-- Exercise input follows --

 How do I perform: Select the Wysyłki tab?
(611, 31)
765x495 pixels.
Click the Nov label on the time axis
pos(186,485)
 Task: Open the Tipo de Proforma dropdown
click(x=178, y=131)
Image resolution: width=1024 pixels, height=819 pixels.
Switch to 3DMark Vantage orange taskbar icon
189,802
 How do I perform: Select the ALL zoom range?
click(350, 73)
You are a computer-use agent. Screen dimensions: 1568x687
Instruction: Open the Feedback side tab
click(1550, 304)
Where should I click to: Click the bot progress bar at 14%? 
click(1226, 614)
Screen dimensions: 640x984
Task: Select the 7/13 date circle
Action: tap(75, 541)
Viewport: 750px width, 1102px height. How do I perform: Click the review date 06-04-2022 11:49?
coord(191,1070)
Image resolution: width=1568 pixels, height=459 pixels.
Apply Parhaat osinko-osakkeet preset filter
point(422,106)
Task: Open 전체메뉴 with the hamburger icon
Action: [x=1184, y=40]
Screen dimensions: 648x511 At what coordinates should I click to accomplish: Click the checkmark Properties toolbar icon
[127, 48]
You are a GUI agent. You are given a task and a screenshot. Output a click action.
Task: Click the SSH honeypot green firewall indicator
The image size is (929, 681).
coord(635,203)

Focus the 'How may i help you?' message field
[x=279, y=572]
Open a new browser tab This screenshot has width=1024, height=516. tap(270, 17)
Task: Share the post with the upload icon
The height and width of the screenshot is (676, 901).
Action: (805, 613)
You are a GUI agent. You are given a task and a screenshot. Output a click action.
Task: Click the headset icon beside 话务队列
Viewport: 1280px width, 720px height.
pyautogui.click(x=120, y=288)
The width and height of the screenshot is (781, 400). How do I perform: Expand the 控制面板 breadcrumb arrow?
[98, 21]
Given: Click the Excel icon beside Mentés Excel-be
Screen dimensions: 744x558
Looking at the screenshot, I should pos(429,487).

-- Exercise input concluded --

As you read the records above, find each line that contains "beside" and copy it.

Solved problem:
Task: Click the headset icon beside 话务队列
Given: Click the Excel icon beside Mentés Excel-be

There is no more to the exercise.